:: TEXTE FOURNI ::
Dame Ysabelle, qui a hérité de son frère, ne devait donc pas être en situation très favorable pour résister à la demande pressante du Duc. La vente des seigneuries est signée le 5 janvier 1386. La comtesse vend au Duché pour la fondation de la Chartreuse « toute la terre de Longchamp avec toute la justice, seignorie, hommes, tailles, censes, corvées, mainmortes, pacaiges, estangs, molins, eaux, bois et aultres choses quelconques, ensemble tous les droiz, qu’elle avoit en ladite ville, finaige, territoire et appartenance dudit Longchamp. Et aussi les dismes des vignes qu’elle avait en la ville de Brochon avec les seignories, vignes, homes, censes et autres rentes, drois et biens quelconques immeubles qu’elle avait en la dite ville ». Le prix de vente s’élève à 3300 francs d’or.
On comprend que cet achat n’a pas pour but d’ouvrir une abbaye nouvelle, dépendante ou annexe de celle de Champmol, mais d’offrir aux Chartreux de Dijon des seigneuries qui leur rapporteront des revenus supplémentaires. Ce sont bien des droits seigneuriaux qui leur sont octroyés : rendre la justice, lever les impôts (tailles, cens, corvées), toucher les revenus de la terre (prés, étangs, moulins eaux et bois).
D’ailleurs, l’année suivant l’acquisition, ce ne sont pas des moines qui font le voyage à Longchamp, mais un clerc chargé de percevoir l’impôt : il fait « 3 voiages à Longchamp, à cheval de louaige, alant, venant et besoingnant … à imposer sur les habitants de ce lieu les tailles de Saint Bartholomier » et à les lever. Il n’est donc pas question, du moins lors de l’acquisition de la seigneurie de Longchamp, que des moines de la Communauté des Chartreux s’y installent pour y vivre une « vie de château », mais que celle-ci en tire des revenus.
Dans l’acte de vente de 1386, il est fait mention de prés, d’étangs, de moulins, de bois,.. mais pas d’une demeure. La seigneurie de Longchamp lorsqu’elle est vendue au Duc pour le compte des Chartreux n’aurait donc pas comporté de château ni même de maison seigneuriale ?
:::
:: LISTE DES ENTRÉES ::
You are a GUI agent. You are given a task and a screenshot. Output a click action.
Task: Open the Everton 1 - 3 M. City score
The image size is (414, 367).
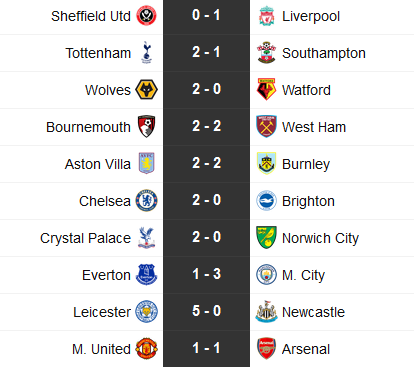click(x=206, y=274)
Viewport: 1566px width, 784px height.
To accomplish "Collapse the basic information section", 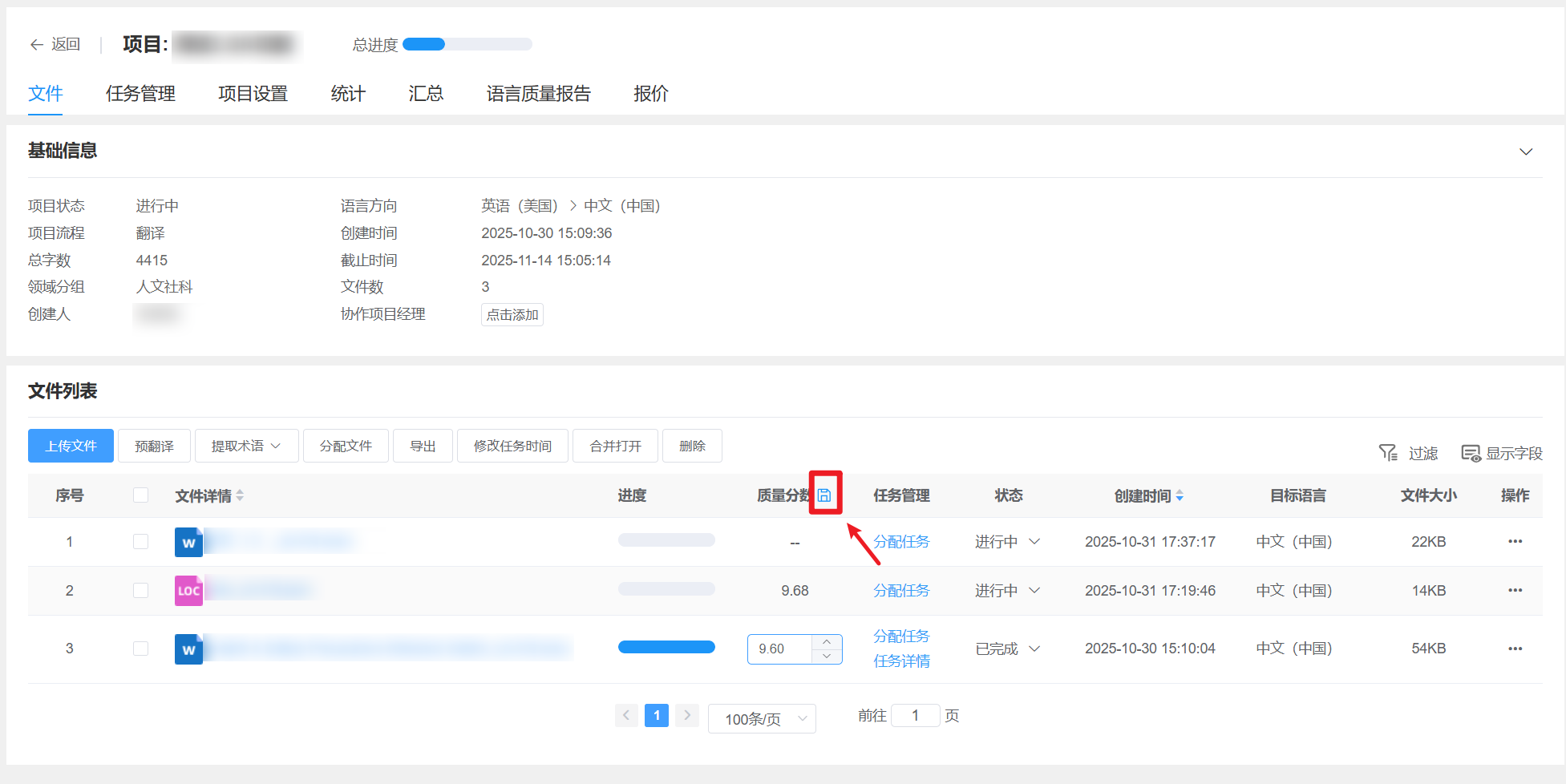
:::
• TRAVAIL DEMANDÉ
(1) Mettez à jour les entrées en remplaçant « screenshot » par « image », sans rien modifier d'autre et sans reproduire les images.
(2) Rédigez la suite du texte sur la seigneurie de Longchamp, en partant de sa dernière phrase.
Ces entrées n'ont aucun rapport avec le texte.

• TÂCHES RÉSOLUES
(1)
You are a GUI agent. You are given a task and a image. Output a click action.
Task: Open the Everton 1 - 3 M. City score
The image size is (414, 367).
click(x=206, y=274)
Viewport: 1566px width, 784px height.
To accomplish "Collapse the basic information section", 

(2)
En réalité, une demeure, sinon un Château, existait bel et bien au moment de l’acquisition. La preuve nous en est donnée un peu plus tard : en 1389, en effet, les Chartreux reçoivent un don du Duc « en récompensation des despens et missions qu’ils ont fais de leurs propres deniers, … pour retenir… » leur maison de Longchamp. « Retenir » doit se comprendre sans doute comme « soutenir, conforter » : s’il fallait conforter, c’est que la maison était déjà ancienne. La même année, on fait des travaux au « grant estang desdiz Chartreux » dont la digue était en mauvais état ( il s’agit probablement de l’étang de la Tuilerie qui existe aujourd’hui encore à l’orée de la forêt, à proximité de la route d’Auxonne). Après quoi, on l’empoissonne : Guillaume de Maxilly, châtelain de Verdun sur le Doubs, reçoit de Monsgr le Duc, la somme de 180 frans « pour 3000 de carpes prises et achetées de lui, pour les baillier auxdiz Chartreux, pour en poissonner leur estang de Longchamp et leur fossez d’environ leur maison encloux ». C’est cette fin de phrase qui nous importe ici, on pourrait la traduire ainsi : « … pour empoissonner leur étang de Longchamp et le fossé qui entoure leur maison ». On a donc la confirmation que la seigneurie comprenait bien une maison, laquelle était entourée d’un fossé rempli d’eau, certainement destiné à la protéger des attaques extérieures, comme des douves protègent un château.
Château, demeure ou maison ? Nous n’avons pas d’indications suffisantes pour décider de l’importance de la construction, mais il y avait bien en 1386 une demeure à Longchamp que l’on peut qualifier de seigneuriale du fait qu’elle est entourée de douves protectrices, certainement alimentées en eau par l’Arnison, la petite rivière du lieu qui coule à deux pas de la dite demeure.
On notera au passage l’extrême générosité du Duc qui non content d’acquérir pour le compte des Chartreux les seigneuries de Brochon et Longchamp paie en plus de ses propres deniers les réparations de la maison et de l’étang de Longchamp.
Pendant qu’on répare les propriétés acquises et que le Duché en acquiert de nouvelles à Brochon, Fauverney, Darois, Comblanchien, …, les travaux à Champmol vont bon train. La construction de l’église est terminée en premier, elle sera consacrée le 24 mai 1388. Les travaux du cloître sont engagés également, permettant aux moines de s’y installer avant la fin de l’année 1388. Dans les deux cas, toutefois, les finitions et les décorations prendront encore plusieurs années.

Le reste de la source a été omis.